Thao Nguyen

University of Washington

Position: Ph.D. Candidate
Rising Stars year of participation: 2024
Bio

Thao Nguyen is a 4th year PhD student in Computer Science at the University of Washington, as well as a visiting researcher at Meta AI Research. Her work focuses on improving the quality of machine learning datasets used across different domains (text-only/ multimodal), training stages (pre-training/ fine-tuning) and scales. She studies methods to augment existing datasets to increase the utility of more data samples, as well as ways to combine signals from both real and synthetic data in an effective manner. Prior to her PhD, she spent two years working as an AI Resident at Google Brain, exploring various problems related to neural network representation similarity, robustness to distribution shifts, and differential privacy. She graduated from Stanford University in 2019 with a bachelor’s degree in Computer Science.

Areas of Research
  • Machine Learning
Principled data generation and data curation for training frontier models

Motivated by the rise of web-crawled datasets, my research focuses on the science of data curation and enhancing the quality of such datasets, by addressing three data-centric directions. First, many common data practices are quickly adopted as-is, leaving their design decisions and implications underexplored. My research offers controlled studies to put such practices on a more rigorous footing.
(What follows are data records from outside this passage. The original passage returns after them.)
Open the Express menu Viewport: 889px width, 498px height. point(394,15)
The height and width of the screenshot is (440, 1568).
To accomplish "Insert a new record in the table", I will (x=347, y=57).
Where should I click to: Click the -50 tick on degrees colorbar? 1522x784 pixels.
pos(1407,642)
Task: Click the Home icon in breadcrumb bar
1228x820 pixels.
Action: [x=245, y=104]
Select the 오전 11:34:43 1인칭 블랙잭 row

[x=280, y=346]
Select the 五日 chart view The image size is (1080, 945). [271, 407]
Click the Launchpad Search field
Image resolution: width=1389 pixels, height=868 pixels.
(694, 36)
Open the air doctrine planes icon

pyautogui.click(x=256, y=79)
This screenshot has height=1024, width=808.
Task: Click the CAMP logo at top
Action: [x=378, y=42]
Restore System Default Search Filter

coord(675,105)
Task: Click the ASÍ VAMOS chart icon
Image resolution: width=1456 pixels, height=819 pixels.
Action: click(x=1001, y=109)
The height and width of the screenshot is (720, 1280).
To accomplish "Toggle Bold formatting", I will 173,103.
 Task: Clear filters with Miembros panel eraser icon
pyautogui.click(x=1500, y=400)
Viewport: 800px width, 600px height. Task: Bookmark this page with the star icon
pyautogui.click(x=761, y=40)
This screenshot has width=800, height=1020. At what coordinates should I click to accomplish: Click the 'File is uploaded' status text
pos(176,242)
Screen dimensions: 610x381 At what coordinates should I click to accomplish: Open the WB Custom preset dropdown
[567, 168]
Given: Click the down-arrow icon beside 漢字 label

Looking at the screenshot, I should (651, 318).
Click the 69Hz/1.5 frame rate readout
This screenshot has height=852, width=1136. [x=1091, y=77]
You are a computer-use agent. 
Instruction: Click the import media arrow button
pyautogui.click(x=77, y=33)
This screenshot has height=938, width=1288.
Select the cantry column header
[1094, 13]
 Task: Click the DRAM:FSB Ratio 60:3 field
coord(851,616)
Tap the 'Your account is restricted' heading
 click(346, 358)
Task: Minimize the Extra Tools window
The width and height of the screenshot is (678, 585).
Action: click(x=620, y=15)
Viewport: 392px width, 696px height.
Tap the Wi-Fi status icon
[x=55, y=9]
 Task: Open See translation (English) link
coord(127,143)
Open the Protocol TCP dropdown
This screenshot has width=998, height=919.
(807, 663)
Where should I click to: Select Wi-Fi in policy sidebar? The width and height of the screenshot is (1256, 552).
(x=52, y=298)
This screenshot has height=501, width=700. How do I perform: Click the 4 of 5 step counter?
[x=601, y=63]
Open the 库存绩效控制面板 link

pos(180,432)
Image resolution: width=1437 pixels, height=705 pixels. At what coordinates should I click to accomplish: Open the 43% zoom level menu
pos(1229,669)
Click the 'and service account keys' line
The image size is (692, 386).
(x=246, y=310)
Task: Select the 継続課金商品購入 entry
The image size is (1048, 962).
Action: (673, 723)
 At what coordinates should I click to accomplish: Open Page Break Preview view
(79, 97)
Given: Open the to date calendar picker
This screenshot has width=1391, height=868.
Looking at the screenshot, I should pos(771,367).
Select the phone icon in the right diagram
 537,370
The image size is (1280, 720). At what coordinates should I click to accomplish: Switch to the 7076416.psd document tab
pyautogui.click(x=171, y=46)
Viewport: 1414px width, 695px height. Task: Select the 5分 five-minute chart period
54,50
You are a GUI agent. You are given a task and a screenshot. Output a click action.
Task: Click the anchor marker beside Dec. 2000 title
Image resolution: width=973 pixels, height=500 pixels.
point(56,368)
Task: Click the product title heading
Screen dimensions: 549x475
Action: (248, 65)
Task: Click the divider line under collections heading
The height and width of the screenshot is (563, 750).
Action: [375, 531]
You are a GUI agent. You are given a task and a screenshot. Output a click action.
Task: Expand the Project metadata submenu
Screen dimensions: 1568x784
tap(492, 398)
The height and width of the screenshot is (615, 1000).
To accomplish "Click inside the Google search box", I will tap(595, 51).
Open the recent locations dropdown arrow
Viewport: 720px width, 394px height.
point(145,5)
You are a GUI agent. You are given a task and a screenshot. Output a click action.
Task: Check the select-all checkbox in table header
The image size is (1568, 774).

I have built a test bed to examine the interplay between mixing data sources and model robustness, finding that combining sources indiscriminately can dilute the robustness of the best individual source (NeurIPS 2022, Oral). My recent work shows that training on predominantly English data is actually not as effective as training on predominantly data of non-English origins in improving performance on standard vision benchmarks, including English-centric tasks (e.g., ImageNet). Second, synthetic data has become increasingly adopted, even being the de-facto choice in some cases (e.g., instruction tuning), as its quality can surpass what human annotators produce. While my research has led to new data generation methods for VLMs and LLMs, I always advocate for the use of both human- and model- generated data by showing how they complement each other in characteristics and in empirical performance. For instance, I have proposed re-captioning mis-aligned image-caption pairs to improve the availability of useful multimodal training data, and shown that the diversity of synthetic captions still lags behind that of web-crawled texts (NeurIPS 2023). Finally, I have also contributed to benchmarking efforts that enable dataset design experimentation and comparison of data filtering methods in a controlled setting. Examples of these benchmarks include DataComp (NeurIPS 2023, Oral) and DataComp-LM. Taken together, having good benchmarks as well as a rigorous understanding of what makes effective training data will enable the next generation of frontier models.